▸ **About this task**: Print exactly the lines starting at the one containing "The image size is (580, 900)." and ending at the one containing "In order to click on add-logo-button: Add", with both of those lines included.
The input: Begin
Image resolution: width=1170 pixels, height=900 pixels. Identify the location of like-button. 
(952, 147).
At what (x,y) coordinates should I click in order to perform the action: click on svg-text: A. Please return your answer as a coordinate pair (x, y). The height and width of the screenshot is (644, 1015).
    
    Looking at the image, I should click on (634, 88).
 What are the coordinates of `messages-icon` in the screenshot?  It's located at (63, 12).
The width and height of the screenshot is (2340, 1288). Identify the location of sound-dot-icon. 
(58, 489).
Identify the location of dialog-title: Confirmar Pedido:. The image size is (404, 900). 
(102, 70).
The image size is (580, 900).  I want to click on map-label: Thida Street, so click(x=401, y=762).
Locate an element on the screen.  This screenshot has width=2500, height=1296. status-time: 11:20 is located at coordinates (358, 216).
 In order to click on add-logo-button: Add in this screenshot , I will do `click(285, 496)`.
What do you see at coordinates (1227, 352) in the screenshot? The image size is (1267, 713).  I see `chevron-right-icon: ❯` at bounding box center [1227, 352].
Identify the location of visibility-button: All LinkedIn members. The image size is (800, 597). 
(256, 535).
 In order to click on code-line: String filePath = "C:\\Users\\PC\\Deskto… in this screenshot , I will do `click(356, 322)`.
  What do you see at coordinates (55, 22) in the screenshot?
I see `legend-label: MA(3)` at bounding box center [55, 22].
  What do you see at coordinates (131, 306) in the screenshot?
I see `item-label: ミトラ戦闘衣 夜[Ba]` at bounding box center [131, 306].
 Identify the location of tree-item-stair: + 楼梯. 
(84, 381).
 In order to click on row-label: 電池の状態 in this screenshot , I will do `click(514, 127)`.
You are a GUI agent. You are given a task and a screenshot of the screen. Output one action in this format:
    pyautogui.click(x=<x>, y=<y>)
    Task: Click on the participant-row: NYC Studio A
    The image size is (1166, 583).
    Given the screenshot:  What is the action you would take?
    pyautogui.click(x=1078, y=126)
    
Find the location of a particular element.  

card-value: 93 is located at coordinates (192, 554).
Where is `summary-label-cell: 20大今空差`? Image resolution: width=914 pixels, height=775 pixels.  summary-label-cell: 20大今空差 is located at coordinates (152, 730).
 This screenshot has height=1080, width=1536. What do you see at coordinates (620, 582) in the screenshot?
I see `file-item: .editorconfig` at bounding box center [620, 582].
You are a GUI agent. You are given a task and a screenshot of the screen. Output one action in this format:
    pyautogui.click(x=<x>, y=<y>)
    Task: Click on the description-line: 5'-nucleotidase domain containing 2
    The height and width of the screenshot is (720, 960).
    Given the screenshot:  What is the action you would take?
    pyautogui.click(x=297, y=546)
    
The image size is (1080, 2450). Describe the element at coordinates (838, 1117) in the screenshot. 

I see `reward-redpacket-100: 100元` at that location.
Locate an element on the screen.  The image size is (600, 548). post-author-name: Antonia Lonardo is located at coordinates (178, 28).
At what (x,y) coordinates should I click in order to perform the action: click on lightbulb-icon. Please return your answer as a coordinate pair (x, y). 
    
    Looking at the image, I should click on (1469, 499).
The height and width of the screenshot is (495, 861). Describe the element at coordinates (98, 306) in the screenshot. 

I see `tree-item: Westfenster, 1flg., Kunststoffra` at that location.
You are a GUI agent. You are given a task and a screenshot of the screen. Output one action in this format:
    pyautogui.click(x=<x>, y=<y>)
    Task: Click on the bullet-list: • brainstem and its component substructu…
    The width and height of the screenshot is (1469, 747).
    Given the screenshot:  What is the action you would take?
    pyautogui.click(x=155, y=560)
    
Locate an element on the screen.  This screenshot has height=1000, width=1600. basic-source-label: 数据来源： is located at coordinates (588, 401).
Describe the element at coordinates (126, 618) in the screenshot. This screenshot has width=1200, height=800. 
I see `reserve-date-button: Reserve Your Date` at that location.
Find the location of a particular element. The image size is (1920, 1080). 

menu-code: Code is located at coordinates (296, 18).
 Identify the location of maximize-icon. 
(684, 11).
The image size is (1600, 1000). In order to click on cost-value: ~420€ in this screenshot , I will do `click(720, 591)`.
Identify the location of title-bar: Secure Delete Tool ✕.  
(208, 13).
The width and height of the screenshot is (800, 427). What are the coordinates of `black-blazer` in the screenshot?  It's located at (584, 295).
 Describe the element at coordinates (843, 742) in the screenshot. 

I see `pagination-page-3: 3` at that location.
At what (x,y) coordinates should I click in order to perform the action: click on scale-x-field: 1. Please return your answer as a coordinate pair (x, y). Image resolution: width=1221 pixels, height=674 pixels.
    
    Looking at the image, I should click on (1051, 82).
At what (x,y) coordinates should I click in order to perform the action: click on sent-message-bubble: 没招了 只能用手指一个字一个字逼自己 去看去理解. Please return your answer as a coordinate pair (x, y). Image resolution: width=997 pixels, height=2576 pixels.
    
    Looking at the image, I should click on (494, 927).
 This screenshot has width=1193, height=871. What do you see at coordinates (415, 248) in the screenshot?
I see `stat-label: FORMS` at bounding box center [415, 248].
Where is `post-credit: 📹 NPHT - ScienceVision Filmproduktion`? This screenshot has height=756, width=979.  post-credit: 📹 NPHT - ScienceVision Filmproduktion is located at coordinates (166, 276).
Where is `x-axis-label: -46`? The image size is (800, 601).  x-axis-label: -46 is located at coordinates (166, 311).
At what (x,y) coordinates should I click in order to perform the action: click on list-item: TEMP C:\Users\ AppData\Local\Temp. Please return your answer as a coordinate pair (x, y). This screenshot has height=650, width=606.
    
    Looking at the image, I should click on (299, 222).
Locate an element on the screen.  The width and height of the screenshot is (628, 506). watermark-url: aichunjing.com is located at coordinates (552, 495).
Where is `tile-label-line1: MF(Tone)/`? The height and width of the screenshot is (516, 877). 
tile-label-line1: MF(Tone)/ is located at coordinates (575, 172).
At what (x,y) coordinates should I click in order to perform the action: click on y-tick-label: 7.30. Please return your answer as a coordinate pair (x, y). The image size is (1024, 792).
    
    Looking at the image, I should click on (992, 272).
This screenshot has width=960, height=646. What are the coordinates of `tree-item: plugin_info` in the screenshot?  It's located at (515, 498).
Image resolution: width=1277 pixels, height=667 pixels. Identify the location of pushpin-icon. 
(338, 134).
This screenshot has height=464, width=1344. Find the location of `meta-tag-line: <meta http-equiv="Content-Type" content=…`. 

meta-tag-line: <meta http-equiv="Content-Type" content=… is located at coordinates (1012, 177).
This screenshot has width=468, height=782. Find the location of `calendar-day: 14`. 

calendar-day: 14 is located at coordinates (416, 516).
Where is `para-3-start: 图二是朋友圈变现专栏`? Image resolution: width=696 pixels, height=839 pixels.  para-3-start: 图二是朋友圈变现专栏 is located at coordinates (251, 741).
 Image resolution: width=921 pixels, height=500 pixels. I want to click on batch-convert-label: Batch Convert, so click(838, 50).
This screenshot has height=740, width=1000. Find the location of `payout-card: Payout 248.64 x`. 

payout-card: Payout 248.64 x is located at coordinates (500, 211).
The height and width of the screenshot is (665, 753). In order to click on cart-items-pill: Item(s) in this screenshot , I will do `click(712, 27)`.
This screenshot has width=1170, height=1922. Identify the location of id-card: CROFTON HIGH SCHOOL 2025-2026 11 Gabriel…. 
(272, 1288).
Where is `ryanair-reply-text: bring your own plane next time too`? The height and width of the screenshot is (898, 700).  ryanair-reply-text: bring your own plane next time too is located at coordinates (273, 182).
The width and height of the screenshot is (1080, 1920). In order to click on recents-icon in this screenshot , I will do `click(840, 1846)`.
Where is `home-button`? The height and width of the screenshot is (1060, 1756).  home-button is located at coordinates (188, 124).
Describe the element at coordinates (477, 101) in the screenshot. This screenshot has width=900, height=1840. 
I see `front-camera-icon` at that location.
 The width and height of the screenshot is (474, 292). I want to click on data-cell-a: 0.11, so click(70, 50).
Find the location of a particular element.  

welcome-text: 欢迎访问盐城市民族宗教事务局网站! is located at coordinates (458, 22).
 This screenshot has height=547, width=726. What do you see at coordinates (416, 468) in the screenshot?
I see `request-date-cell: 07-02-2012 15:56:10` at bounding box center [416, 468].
The input: End
▸ **Response to this exercise**:
The image size is (580, 900).  I want to click on map-label: Thida Street, so click(x=401, y=762).
Locate an element on the screen.  This screenshot has width=2500, height=1296. status-time: 11:20 is located at coordinates (358, 216).
 In order to click on add-logo-button: Add in this screenshot , I will do `click(285, 496)`.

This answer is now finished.